Ogni famiglia italiana può custodire inconsapevolmente circa 3 kg di plastica “fantasma” nei piccoli elettrodomestici presenti in casa e meno di 1 su 5 segue un corretto percorso di raccolta differenziata.
Dobbiamo iniziare a pensare ai nostri dispositivi elettronici non più come semplici oggetti, ma come potenziali risorse che possiamo restituire al pianeta -ha commentato Giancarlo Dezio, direttore generale di Ecolight – Oggetti elettronici come telecomandi, asciugacapelli e caricabatterie sono una “miniera“ di plastica. Gestire correttamente questi rifiuti elettronici è restituire alla plastica contenuta in questi RAEE una nuova vita con il riciclo.
RAEE: telecomandi, asciugacapelli e caricabatterie
Secondo recenti stime del consorzio, ogni famiglia italiana può custodire inconsapevolmente circa 3 kg di plastica “fantasma” nei piccoli elettrodomestici presenti in casa. Ecolight ha individuato tre prodotti di uso quotidiano per analizzare la quantità di plastica presente:
- il telecomando può contenere fino all’85% del suo peso in plastica. Quando smette di funzionare o viene sostituito, spesso finisce dimenticato in un cassetto. E con lui, centinaia di grammi di plastica che potrebbero essere recuperati. Importante: le pile vanno sempre tolte e conferite correttamente;
- l’asciugacapelli può avere fino a 500 grammi di plastica, tra scocca, impugnatura e griglia protettiva. Eppure, alla fine della sua vita utile, molti lo gettano nell’indifferenziata, perdendo materiali preziosi e generando un impatto ambientale invisibile ma significativo;
- il caricabatterie contiene plastica in proporzioni notevoli, fino al 75% del suo peso totale, tra rivestimenti e componenti. Nonostante ciò, raramente è trattato come un rifiuto elettronico, finendo nei rifiuti generici.

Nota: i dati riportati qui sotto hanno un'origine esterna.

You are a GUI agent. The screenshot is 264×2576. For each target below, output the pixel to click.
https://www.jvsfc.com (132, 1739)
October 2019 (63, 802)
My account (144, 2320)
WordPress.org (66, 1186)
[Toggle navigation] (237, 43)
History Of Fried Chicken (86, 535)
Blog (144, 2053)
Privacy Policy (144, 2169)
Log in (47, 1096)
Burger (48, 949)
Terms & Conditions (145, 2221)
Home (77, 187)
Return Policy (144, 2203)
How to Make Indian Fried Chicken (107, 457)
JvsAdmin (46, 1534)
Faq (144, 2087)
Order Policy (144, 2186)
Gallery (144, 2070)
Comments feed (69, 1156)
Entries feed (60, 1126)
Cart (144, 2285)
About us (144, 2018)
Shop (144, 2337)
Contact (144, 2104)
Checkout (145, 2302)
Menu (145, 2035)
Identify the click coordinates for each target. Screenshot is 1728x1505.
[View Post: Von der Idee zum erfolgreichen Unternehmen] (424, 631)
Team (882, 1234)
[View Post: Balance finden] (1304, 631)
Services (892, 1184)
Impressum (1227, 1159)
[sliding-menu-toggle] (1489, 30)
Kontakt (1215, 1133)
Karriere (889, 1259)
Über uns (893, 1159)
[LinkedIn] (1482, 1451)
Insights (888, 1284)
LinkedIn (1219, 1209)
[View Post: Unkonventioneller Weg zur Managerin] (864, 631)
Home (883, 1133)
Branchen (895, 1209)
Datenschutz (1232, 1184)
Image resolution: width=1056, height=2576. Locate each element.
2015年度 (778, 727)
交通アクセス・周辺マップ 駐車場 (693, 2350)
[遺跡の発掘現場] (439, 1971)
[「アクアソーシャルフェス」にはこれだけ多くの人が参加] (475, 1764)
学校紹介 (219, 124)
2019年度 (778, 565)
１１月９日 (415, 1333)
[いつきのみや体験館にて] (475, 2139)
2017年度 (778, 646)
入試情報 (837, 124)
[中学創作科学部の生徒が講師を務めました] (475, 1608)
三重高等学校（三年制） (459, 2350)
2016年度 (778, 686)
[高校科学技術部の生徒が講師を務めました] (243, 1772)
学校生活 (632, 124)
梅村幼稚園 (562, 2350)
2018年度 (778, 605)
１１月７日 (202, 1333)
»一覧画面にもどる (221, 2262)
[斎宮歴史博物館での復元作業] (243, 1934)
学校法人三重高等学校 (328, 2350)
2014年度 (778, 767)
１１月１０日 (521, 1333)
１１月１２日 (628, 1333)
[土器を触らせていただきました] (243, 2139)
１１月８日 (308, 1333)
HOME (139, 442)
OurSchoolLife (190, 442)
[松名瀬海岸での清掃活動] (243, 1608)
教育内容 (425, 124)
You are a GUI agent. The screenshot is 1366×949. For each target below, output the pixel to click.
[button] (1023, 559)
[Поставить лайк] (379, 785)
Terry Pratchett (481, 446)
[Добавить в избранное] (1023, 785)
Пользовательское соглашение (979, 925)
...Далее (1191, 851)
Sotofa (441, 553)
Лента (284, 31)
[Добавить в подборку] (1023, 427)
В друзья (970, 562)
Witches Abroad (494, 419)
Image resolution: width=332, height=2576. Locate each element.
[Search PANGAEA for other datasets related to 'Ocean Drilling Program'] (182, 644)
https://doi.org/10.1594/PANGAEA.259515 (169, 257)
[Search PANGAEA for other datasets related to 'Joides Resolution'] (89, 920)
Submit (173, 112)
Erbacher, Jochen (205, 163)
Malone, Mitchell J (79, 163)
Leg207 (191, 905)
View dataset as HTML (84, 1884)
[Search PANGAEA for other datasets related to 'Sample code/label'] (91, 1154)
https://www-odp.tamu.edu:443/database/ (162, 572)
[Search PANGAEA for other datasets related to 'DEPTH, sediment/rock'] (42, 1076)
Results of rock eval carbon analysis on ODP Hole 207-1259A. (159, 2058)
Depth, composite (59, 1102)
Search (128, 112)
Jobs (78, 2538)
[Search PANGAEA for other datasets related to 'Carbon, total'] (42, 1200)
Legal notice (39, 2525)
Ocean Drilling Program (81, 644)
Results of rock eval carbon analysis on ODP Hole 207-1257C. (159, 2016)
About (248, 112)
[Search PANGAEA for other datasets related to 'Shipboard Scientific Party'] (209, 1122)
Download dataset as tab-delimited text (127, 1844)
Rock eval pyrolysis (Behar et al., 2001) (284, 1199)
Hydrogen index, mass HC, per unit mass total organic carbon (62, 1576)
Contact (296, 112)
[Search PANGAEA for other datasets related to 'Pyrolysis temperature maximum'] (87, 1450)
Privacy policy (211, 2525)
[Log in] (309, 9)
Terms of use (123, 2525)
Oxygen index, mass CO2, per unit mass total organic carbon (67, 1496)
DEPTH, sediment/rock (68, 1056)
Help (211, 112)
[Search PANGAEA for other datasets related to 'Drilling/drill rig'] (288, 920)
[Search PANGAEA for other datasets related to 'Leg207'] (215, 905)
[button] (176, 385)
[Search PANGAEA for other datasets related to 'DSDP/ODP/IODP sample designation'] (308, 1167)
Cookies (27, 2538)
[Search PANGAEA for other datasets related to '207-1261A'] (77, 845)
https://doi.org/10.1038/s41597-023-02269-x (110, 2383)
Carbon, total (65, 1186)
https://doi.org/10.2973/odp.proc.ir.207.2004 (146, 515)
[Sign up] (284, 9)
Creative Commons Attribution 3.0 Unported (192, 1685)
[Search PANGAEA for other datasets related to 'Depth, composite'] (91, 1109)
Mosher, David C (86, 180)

Di seguito una tabella con una stima del consorzio Ecolight relativa ai principali beni RAEE appartenenti alla categoria R4 (piccoli elettrodomestici).

Le soluzioni
Il primo passo è riconoscere i RAEE: quando un apparecchio elettrico o elettronico smette di funzionare deve essere conferito correttamente. Il secondo passo è metterlo nel posto giusto: non va nascosto in un cassetto e neppure buttato nell’indifferenziata. Deve essere portato in un centro di raccolta comunale oppure in un negozio che vende apparecchiature elettroniche.
C’è infatti il diritto al ritiro “uno contro uno” che prevede la possibilità di restituire gratuitamente il vecchio prodotto al momento dell’acquisto di uno nuovo di equivalente funzionalità, ma anche al ritiro “uno contro zero” che vale per i piccoli elettrodomestici fino a 25 cm, senza obbligo di acquisto.
Solo attraverso questi semplici accorgimenti possiamo evitare che plastica preziosa venga sprecata, e contribuire concretamente a una filiera più sostenibile – conclude il direttore generale.